Description of the task:
Please repeat exactly the lines from the one containing "This screenshot has" to the end of the entries below, both included, and omit all pictures.

Dataset items:
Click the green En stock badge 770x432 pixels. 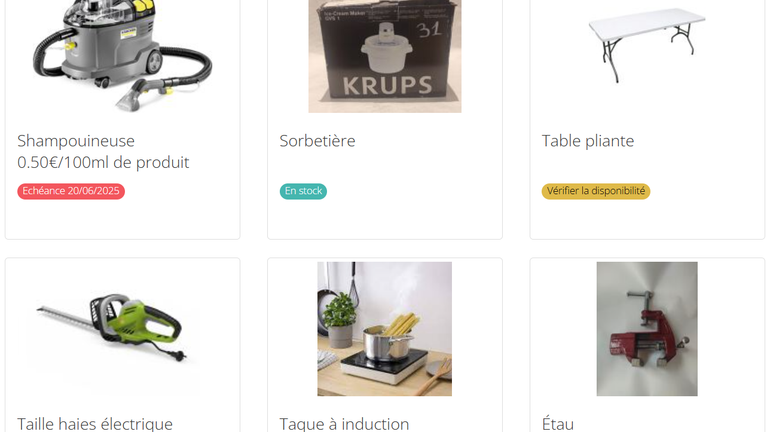(x=303, y=191)
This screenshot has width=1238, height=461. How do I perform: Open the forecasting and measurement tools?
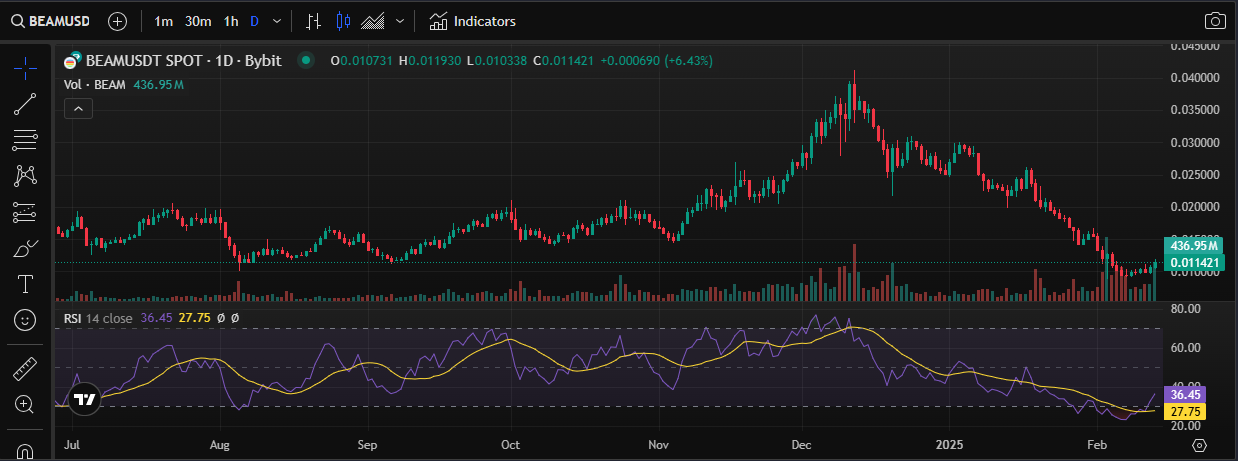25,212
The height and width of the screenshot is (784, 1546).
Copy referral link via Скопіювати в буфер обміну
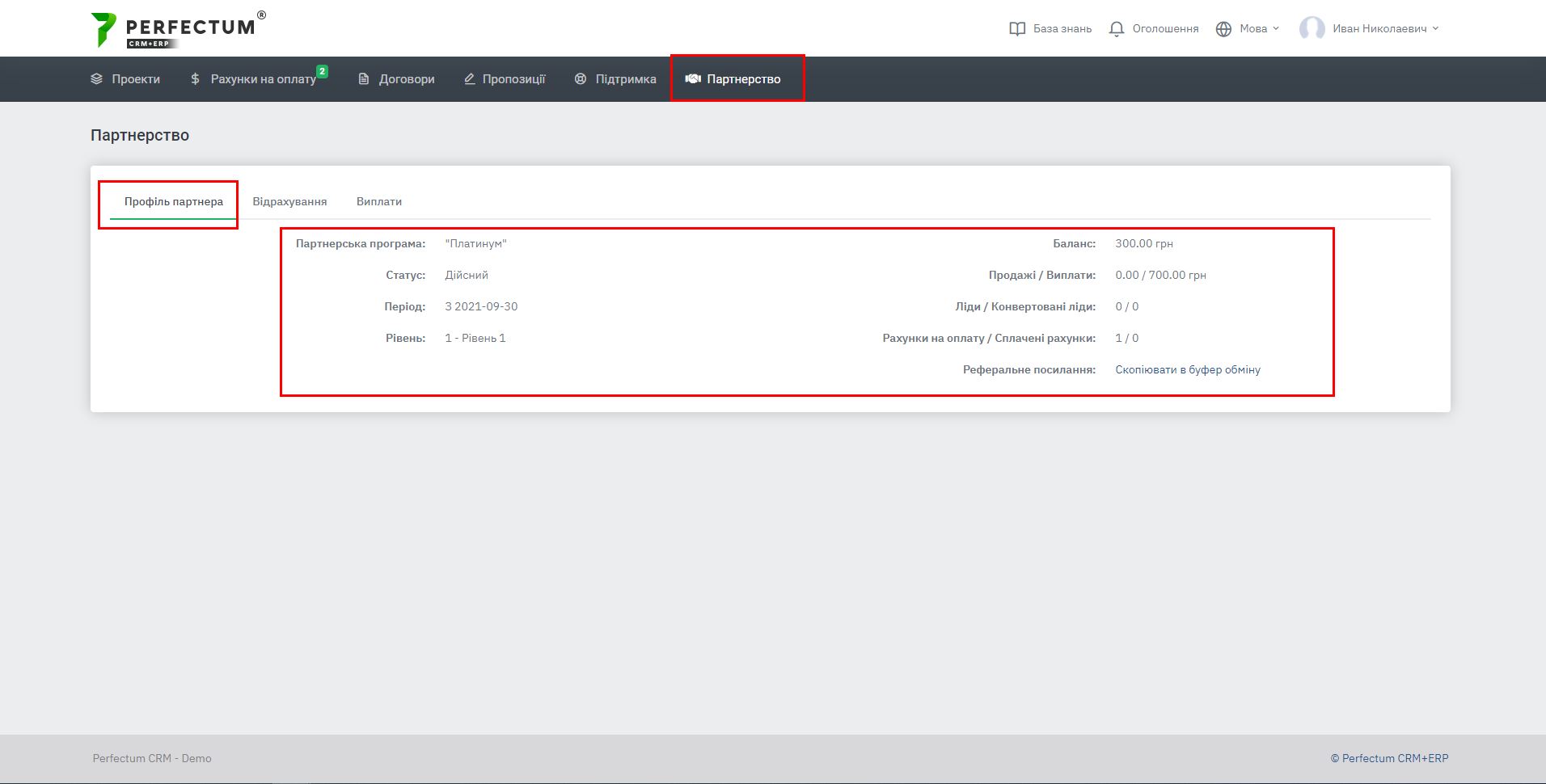point(1187,369)
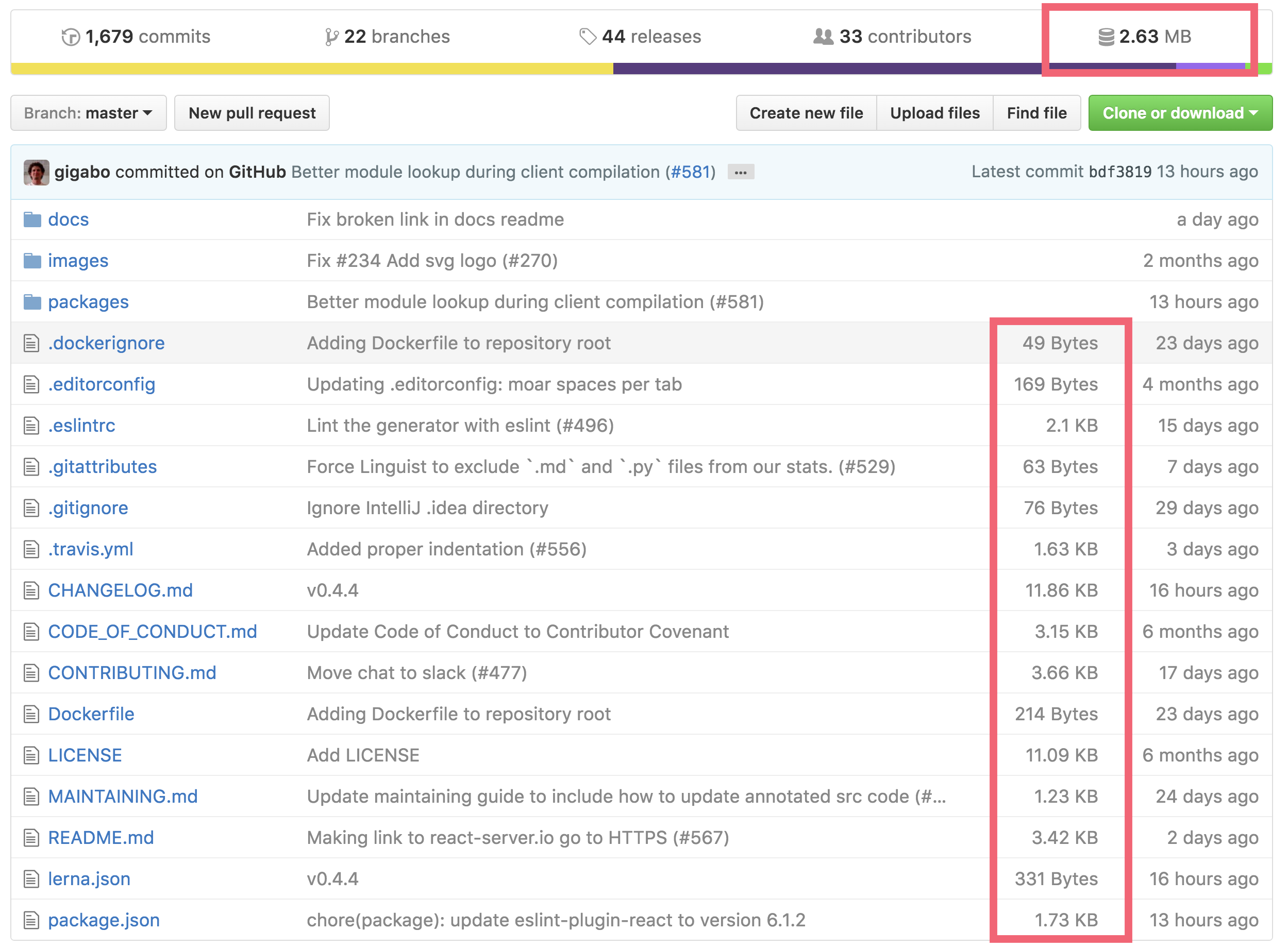The height and width of the screenshot is (948, 1288).
Task: Click the docs folder icon
Action: (31, 218)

Solved exercise:
This screenshot has width=1238, height=461. How do I perform: Open the forecasting and measurement tools?
25,212
The height and width of the screenshot is (784, 1546).
Copy referral link via Скопіювати в буфер обміну
point(1187,369)
The height and width of the screenshot is (948, 1288).
Task: Click the docs folder icon
Action: (31, 218)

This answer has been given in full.